Nothing happens before it’s time and everything good happens at the right time — and at this time people and governments everywhere are taking steps to more than just encourage vaccination, most showing readiness to go a few extra miles to ensure the unvaccinated understand they are both risks to themselves and family, as well as at risk to the community – and thus the health of the nation.
More elected governments everywhere are also accepting that their solemn duty and responsibility to electors has always been — and forever continues to be — to care for the health of not just the majority who voted for them or the minority who didn’t, but for all citizens – including the unvaccinated.
Philosophically, therefore, it’s just a matter of time before these global scientific and practical realities are brought to bear here and across the region, as the COVID variants continue flying home with Delta, to further roost the pandemic.
The signs are also crystal-clear, though, that not at all CARICOM leaders have been shocked into political over-sensitivity or senselessness by the politicization of the pandemic by weak opposition parties.
Antigua & Barbuda Prime Minister Gaston Brown (also CARICOM’s current Chairman) last week announced his government has decided persons holding Public Service jobs in the twin-island nation should be vaccinated – and those who refuse to, without reason, shouldn’t expect to get paid or keep their jobs indefinitely.

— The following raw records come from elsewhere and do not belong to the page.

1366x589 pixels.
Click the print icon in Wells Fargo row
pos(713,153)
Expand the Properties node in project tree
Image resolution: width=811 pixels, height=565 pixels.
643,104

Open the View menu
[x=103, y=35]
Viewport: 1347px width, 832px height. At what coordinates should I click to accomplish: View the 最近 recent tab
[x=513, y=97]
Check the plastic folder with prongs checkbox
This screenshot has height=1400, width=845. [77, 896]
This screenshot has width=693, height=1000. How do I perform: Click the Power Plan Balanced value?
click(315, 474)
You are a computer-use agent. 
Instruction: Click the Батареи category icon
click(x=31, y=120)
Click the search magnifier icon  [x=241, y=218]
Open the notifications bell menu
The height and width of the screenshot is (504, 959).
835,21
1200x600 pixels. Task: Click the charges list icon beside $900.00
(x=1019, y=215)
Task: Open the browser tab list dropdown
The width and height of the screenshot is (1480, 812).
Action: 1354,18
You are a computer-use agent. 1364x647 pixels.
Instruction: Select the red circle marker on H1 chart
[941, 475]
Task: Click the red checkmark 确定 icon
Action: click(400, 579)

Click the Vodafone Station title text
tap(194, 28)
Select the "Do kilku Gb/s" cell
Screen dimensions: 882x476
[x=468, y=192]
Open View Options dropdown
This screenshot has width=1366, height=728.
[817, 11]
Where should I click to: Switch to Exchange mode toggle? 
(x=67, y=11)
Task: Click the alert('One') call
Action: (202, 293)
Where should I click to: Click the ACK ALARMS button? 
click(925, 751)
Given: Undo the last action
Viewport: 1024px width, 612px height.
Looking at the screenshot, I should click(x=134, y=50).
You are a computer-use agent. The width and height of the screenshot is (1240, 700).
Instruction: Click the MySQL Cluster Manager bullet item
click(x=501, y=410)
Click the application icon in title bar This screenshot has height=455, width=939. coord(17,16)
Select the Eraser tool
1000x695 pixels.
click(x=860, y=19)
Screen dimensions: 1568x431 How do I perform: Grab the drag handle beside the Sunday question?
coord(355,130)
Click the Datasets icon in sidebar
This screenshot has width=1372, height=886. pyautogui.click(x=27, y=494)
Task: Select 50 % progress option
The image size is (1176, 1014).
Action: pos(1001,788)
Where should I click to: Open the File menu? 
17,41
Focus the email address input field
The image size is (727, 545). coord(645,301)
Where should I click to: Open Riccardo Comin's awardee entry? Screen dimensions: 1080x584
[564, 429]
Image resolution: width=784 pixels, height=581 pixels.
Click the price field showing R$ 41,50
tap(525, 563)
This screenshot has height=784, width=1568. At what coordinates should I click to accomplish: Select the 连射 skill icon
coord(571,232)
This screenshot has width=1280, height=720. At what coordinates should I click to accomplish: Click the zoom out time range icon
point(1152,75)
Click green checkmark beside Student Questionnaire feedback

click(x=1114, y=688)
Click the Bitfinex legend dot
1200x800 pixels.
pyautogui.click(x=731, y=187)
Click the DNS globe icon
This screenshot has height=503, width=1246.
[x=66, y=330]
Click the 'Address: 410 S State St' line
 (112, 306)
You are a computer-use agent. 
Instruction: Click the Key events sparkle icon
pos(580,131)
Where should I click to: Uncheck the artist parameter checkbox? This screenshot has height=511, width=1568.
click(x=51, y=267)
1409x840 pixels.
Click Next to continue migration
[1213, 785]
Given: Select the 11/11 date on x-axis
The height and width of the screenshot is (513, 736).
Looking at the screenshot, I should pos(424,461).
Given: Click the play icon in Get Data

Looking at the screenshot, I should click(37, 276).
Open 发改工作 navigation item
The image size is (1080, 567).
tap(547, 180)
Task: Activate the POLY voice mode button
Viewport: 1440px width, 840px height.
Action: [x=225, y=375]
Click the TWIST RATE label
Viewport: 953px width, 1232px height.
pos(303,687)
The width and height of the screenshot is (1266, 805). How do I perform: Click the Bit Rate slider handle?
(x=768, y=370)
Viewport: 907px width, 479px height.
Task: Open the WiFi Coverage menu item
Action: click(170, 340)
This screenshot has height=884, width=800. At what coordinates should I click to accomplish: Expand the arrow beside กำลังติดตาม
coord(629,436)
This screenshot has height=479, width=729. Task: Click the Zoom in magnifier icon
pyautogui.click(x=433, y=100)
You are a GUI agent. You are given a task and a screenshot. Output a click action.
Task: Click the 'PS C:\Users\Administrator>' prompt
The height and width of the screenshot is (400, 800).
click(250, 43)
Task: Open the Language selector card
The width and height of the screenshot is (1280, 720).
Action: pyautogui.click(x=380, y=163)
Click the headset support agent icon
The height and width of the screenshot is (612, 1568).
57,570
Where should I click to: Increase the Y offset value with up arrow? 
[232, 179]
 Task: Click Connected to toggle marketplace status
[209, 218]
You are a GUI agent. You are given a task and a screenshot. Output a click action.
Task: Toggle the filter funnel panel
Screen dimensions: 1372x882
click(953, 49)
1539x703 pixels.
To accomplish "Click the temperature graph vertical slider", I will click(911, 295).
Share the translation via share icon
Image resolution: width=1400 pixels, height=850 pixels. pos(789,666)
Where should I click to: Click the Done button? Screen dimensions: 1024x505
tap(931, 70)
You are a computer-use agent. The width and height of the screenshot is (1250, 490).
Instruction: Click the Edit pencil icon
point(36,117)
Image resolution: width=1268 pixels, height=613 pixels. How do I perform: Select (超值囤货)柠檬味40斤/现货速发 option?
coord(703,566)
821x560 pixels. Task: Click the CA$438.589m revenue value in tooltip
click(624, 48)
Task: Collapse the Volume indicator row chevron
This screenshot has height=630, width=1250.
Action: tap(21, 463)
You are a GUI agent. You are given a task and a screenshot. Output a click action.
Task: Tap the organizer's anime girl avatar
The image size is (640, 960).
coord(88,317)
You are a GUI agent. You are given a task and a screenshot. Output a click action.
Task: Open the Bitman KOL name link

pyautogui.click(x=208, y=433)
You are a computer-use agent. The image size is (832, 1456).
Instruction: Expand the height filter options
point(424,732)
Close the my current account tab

And just before him, Trinidad & Tobago’s PM Dr Keith Rowley let it be known that his administration will intervene, to ensure children are vaccinated and encourage parents to trust vaccines today like they always did with all that preceded COVID.
In the USA, President Biden also announced last week that all Federal employees and contractors must be vaccinated; and Canada has for over-a-month been mandating vaccinations wherever possible federally and provincially, including banning provincial parliamentarians from attending meetings unless vaccinated.
Comforted by their high levels of vaccination, European nations continue sending mixed messages, but there too the trend towards mandating is proceeding apace, even more silently.
Last Thursday France became the first European country to ban entry by unvaccinated Americans, removing the US from its ‘green list’ of safe nations and requiring American passengers to follow the lines like everyone else.
And yesterday the UK indicated that as of next week 12-to-15 year-old students will be offered free vaccinations at school (with or without parental consent) and persons over 50 will get ‘booster jabs’ – while Downing Street hold in reserve possible introduction of Vaccine Passports to enter bars and restaurants, salons, barber shops and for overnight stays at hotels.
Against this background, regions are increasing collaboration and cooperation while building ties with complementary entities elsewhere.
The September 7 African Union-CARICOM Summit concluded with commitments to share experiences and create new cooperation platforms to overcome common COVID challenges.
An Independent Panel on Pandemic Preparedness and Response (IPPPR) — appointed to advise the United Nations (UN) and the WHO — also recommended in May that efforts to reverse the COVID toll, if to succeed, must be wholesome, global and multinational, with future pandemics in mind.
Every elected government and ruling party everywhere will have to weigh the weight of the choice between requiring vaccinations and the political implications of failing to act when the time called for action, in this the biggest battle governments have ever had to fight between elections in the 21st Century.
In the case of Saint Lucia and the rest of CARICOM, it’s just a matter of time…
And with the point made (that people have always been better able to distinguish between Science and Stupidity once given the facts and allowed to freely make their minds up), it’s good time and place to end this 10-part series and move on to other matters of equal (and no less) import and interest to all, to be chronicled by a chronic Caribbean chronicler.